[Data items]
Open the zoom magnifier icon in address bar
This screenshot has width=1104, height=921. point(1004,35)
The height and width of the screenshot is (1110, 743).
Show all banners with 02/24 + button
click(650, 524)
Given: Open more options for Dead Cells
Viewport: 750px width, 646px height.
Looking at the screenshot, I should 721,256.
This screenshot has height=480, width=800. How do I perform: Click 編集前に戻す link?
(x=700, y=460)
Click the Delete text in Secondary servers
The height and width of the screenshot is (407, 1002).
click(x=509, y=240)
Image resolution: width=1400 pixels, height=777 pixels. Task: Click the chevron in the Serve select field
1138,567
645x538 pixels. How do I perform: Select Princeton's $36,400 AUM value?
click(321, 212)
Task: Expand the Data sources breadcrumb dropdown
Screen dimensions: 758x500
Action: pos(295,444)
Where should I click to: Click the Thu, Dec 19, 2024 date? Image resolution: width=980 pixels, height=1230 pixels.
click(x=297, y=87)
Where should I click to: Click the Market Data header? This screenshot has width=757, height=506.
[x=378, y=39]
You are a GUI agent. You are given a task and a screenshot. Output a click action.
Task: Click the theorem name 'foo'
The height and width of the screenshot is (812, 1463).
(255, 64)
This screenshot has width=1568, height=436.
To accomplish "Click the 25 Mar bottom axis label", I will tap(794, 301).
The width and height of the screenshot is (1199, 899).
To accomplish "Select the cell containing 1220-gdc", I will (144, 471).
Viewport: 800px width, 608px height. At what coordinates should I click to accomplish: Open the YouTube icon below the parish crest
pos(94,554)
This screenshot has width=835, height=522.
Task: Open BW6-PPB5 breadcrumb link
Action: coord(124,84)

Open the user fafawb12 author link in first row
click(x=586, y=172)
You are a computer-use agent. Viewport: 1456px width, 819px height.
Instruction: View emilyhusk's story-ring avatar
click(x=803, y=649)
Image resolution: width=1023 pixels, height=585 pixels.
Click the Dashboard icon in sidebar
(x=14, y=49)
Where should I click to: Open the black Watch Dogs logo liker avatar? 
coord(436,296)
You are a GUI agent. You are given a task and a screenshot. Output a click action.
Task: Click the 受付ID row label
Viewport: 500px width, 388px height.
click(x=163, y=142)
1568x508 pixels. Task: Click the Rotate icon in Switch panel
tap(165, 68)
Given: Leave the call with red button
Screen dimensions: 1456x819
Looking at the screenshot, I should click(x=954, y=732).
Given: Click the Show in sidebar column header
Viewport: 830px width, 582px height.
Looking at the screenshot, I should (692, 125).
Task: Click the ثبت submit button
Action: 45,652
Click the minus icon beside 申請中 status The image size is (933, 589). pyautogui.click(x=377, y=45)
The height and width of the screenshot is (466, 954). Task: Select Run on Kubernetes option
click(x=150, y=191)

* Exercise aim:
Print the data above again, with nothing altered and nothing left out.

* Solution below:
Open the zoom magnifier icon in address bar
This screenshot has width=1104, height=921. point(1004,35)
The height and width of the screenshot is (1110, 743).
Show all banners with 02/24 + button
click(650, 524)
Given: Open more options for Dead Cells
Viewport: 750px width, 646px height.
Looking at the screenshot, I should 721,256.
This screenshot has height=480, width=800. How do I perform: Click 編集前に戻す link?
(x=700, y=460)
Click the Delete text in Secondary servers
The height and width of the screenshot is (407, 1002).
click(x=509, y=240)
Image resolution: width=1400 pixels, height=777 pixels. Task: Click the chevron in the Serve select field
1138,567
645x538 pixels. How do I perform: Select Princeton's $36,400 AUM value?
click(321, 212)
Task: Expand the Data sources breadcrumb dropdown
Screen dimensions: 758x500
Action: pos(295,444)
Where should I click to: Click the Thu, Dec 19, 2024 date? Image resolution: width=980 pixels, height=1230 pixels.
click(x=297, y=87)
Where should I click to: Click the Market Data header? This screenshot has width=757, height=506.
[x=378, y=39]
You are a GUI agent. You are given a task and a screenshot. Output a click action.
Task: Click the theorem name 'foo'
The height and width of the screenshot is (812, 1463).
(255, 64)
This screenshot has width=1568, height=436.
To accomplish "Click the 25 Mar bottom axis label", I will tap(794, 301).
The width and height of the screenshot is (1199, 899).
To accomplish "Select the cell containing 1220-gdc", I will (144, 471).
Viewport: 800px width, 608px height. At what coordinates should I click to accomplish: Open the YouTube icon below the parish crest
pos(94,554)
This screenshot has width=835, height=522.
Task: Open BW6-PPB5 breadcrumb link
Action: coord(124,84)

Open the user fafawb12 author link in first row
click(x=586, y=172)
You are a computer-use agent. Viewport: 1456px width, 819px height.
Instruction: View emilyhusk's story-ring avatar
click(x=803, y=649)
Image resolution: width=1023 pixels, height=585 pixels.
Click the Dashboard icon in sidebar
(x=14, y=49)
Where should I click to: Open the black Watch Dogs logo liker avatar? 
coord(436,296)
You are a GUI agent. You are given a task and a screenshot. Output a click action.
Task: Click the 受付ID row label
Viewport: 500px width, 388px height.
click(x=163, y=142)
1568x508 pixels. Task: Click the Rotate icon in Switch panel
tap(165, 68)
Given: Leave the call with red button
Screen dimensions: 1456x819
Looking at the screenshot, I should click(x=954, y=732).
Given: Click the Show in sidebar column header
Viewport: 830px width, 582px height.
Looking at the screenshot, I should (692, 125).
Task: Click the ثبت submit button
Action: 45,652
Click the minus icon beside 申請中 status The image size is (933, 589). pyautogui.click(x=377, y=45)
The height and width of the screenshot is (466, 954). Task: Select Run on Kubernetes option
click(x=150, y=191)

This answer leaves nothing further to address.